Veronica Polanska, one of the organizers of the so-called "nurse-in", said the protest wasn't about Valle or H&M specifically.

She said the women wanted to draw attention to the outrage they feel when any business suggests nursing in public is shameful and should be hidden.

"It's about every business, whether it's an airline or whether it's a restaurant, whether it's a pool ... it doesn't matter where it happens, it's not acceptable."

Astrid Lalonde didn't know Valle, but brought her six-week-old baby girl because she said society seems to have a poor perception of women who breastfeed in public, yet cleavage seems to be predominant.

"Breastfeeding is not a sexual thing," she said.

"But it is sad in our society where breasts are the one thing, or the one asset, that women can show to flaunt to get men. When I'm breastfeeding my child, I'm not trying to get a man."

Six years ago, when Yolonda Kozak was on a Vancouver bus, another woman reached over and disconnected her son as she was nursing him.

"I was such a new mother, I didn't have anything to say," she said.
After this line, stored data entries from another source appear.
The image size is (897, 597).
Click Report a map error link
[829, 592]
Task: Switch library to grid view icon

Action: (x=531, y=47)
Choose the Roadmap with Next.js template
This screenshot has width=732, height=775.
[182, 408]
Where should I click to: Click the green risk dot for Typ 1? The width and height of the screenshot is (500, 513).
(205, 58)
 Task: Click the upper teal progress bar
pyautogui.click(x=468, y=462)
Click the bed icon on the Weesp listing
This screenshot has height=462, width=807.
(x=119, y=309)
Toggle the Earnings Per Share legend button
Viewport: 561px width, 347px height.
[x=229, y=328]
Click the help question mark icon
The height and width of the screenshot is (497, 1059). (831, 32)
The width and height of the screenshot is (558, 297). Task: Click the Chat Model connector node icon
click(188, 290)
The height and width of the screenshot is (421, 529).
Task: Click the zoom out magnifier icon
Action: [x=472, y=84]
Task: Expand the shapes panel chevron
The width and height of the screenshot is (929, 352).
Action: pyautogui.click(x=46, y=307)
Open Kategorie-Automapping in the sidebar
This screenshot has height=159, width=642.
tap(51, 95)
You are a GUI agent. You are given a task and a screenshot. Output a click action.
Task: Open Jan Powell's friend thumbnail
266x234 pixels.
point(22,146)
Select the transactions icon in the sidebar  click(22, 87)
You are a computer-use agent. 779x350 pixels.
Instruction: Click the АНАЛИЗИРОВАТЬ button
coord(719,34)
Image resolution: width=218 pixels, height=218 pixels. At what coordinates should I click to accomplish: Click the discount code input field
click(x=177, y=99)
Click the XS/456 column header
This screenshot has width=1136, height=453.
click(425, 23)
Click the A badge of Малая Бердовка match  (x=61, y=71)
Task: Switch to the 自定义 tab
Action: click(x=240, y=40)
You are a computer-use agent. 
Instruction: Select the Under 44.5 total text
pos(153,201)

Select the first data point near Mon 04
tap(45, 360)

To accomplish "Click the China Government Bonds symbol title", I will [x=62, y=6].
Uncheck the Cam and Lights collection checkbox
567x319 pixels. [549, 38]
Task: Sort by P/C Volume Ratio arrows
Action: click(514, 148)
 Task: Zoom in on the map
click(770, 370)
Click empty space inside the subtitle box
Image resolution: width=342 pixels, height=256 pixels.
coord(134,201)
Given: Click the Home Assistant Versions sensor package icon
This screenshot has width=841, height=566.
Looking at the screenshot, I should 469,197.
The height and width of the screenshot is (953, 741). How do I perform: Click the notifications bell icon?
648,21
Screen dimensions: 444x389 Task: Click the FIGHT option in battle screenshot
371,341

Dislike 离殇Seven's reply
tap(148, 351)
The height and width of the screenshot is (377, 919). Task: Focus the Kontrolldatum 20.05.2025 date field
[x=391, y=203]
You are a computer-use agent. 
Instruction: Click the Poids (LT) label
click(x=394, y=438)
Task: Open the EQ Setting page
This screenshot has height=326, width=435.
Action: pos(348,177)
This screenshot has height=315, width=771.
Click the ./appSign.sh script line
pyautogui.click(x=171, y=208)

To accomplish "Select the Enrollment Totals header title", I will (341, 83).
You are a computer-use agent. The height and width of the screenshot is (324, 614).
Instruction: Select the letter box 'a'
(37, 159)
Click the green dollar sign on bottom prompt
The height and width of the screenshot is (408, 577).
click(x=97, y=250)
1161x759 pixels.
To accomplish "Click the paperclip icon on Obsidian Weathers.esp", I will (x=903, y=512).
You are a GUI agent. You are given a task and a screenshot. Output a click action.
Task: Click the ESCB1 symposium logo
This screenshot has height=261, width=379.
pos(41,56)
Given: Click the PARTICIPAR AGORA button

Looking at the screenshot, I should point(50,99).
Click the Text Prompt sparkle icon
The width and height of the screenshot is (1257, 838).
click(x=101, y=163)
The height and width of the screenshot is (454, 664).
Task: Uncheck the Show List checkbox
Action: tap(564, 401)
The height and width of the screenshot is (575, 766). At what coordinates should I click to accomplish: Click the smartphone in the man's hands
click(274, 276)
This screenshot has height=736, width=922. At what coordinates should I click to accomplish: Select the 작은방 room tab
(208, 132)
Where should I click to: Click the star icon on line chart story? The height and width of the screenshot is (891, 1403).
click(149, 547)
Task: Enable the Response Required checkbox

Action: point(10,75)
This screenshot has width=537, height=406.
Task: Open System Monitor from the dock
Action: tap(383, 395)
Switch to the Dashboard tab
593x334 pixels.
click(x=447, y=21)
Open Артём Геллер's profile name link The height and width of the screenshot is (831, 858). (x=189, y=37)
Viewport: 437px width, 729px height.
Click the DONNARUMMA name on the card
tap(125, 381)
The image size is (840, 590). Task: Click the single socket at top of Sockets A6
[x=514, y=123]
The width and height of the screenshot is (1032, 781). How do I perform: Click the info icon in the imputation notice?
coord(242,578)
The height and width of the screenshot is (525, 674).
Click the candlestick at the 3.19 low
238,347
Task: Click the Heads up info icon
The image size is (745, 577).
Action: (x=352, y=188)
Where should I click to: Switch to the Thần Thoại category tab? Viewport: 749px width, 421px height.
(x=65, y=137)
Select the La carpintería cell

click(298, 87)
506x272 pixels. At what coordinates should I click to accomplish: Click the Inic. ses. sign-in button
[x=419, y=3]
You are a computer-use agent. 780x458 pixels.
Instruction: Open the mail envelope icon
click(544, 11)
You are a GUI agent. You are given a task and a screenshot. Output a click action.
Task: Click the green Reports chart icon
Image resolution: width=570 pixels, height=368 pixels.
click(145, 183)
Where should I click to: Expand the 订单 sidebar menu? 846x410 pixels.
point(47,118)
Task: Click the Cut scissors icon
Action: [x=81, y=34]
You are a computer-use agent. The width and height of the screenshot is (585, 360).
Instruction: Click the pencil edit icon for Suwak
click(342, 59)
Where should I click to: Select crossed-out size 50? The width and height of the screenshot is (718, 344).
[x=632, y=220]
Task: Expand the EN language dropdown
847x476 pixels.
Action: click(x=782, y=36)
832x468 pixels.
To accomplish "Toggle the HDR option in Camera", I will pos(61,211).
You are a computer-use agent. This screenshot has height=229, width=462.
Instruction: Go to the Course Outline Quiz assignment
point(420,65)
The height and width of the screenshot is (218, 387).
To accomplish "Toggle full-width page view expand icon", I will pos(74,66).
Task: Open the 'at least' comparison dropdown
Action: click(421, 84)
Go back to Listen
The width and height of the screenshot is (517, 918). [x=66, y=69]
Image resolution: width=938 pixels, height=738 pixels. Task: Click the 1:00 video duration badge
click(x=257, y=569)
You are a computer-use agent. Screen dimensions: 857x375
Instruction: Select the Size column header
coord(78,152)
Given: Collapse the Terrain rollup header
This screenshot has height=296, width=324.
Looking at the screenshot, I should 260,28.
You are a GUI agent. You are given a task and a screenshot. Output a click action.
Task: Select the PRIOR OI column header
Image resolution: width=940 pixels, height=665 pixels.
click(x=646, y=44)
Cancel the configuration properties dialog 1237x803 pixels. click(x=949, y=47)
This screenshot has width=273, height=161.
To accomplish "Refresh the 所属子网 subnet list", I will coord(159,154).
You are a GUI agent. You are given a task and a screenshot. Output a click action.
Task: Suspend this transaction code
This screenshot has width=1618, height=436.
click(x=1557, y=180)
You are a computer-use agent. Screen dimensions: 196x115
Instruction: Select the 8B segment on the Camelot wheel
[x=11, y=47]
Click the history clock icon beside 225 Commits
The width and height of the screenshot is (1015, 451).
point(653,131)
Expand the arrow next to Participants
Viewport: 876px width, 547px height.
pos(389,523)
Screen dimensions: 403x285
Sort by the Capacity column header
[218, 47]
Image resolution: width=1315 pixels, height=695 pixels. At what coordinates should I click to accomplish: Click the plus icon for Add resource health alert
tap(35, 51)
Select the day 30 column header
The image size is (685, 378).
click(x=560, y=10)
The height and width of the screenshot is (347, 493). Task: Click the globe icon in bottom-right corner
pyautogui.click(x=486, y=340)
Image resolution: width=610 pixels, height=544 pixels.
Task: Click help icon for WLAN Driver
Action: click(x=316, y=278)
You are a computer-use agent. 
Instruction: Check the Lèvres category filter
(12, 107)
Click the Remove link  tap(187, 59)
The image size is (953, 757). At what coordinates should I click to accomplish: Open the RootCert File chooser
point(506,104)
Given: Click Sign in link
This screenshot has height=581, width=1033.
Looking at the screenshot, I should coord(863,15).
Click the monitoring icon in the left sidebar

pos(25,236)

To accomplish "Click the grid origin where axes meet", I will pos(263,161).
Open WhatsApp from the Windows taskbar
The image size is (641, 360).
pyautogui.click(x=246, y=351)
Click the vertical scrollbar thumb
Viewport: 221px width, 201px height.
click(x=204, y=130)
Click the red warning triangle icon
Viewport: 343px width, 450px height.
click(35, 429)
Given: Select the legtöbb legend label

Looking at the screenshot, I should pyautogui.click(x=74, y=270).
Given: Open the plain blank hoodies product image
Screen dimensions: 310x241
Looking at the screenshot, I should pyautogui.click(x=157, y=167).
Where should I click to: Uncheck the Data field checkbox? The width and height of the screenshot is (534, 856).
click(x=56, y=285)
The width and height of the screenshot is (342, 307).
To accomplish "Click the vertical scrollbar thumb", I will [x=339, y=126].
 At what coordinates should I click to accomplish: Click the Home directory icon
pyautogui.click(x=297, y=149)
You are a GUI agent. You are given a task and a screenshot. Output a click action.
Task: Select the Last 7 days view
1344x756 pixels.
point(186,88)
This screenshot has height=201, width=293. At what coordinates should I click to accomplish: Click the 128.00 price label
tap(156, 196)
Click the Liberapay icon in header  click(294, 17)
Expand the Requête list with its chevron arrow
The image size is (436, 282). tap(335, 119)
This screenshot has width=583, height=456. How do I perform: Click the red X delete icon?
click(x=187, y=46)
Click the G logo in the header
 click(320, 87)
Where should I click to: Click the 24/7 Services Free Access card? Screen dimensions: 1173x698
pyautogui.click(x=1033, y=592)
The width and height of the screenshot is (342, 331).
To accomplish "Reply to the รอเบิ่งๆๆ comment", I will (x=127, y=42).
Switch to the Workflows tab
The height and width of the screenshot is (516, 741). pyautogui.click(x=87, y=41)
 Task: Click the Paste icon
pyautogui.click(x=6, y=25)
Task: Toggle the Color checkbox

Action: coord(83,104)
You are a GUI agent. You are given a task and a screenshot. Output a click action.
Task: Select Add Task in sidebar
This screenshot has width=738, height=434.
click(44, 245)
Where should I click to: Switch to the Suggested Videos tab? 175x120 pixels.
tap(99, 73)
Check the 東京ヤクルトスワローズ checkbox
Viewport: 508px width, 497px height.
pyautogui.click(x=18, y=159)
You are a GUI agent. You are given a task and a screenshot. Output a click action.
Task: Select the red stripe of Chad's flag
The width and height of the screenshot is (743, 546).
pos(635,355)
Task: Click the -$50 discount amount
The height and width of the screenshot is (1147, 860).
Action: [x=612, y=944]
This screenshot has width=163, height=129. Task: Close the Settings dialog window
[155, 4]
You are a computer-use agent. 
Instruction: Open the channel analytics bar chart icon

Since then Kozak has been an advocate for public breastfeeding. "Now you can't stop me."

Valle had planned to take her complaint to the B.C. Human Rights Tribunal.

In 2000, the B.C. Human Rights Commission issued a policy and procedure manual on the issue of breastfeeding and expressing milk in public.

"Entities that provide public services (or) facilities customarily available to the public also have a duty to accommodate lactating women," the policy states.

The policy even spells out that mothers are allowed to breastfeed or express milk on public benches found in shopping malls, museums, hospitals and restaurants.

H&M didn't return phones calls for a requested interview.

Elisabeth Sterken, the national director of the Infant Feeding Action Coalition, said her organization constantly gets complaints from women being harassed when they nurse their babies in public.

She tells the story of a woman who was ejected from a lingerie shop while trying to nurse and another woman at a public pool where an attendant called the police when she refused to go to the washroom to nurse her child.

"It's offensive to women that that attitude persists," Sterken said of the negative reaction to public breastfeeding.

While seeing plenty of cleavage is a fashion statement, Sterken said breastfeeding hasn't yet been embraced.

"We have also run amok with the whole sexualization of breast and the nurturing side of breasts is just not something that is very visible," Sterken said.

"So there's still a lot of ignorance about the full capacity of breasts."

Sterken said most women in Canada - between 90 and 95 per cent - breastfeed their baby for some length of time after birth.

Marina Green, a lactation specialist at B.C.'s Women's and Children's Hospital, said for that reason, women nursing in public should be commonplace, but mothers still feel socially isolated.

Green said some women in the hospital's nursing groups who have no choice but to breastfeed in public "steel themselves" to take the unkind words or dirty looks from the public.

Both Green and Sterken agree that attitudes towards public breastfeeding are slowly shifting, but not fast enough.

Green said taking the issue to a human rights tribunal is probably one of the best ways to get the message across.

"The fact that it's news is remarkable in this day and age. We really have a long way to go in terms of shifting deep-seated attitudes."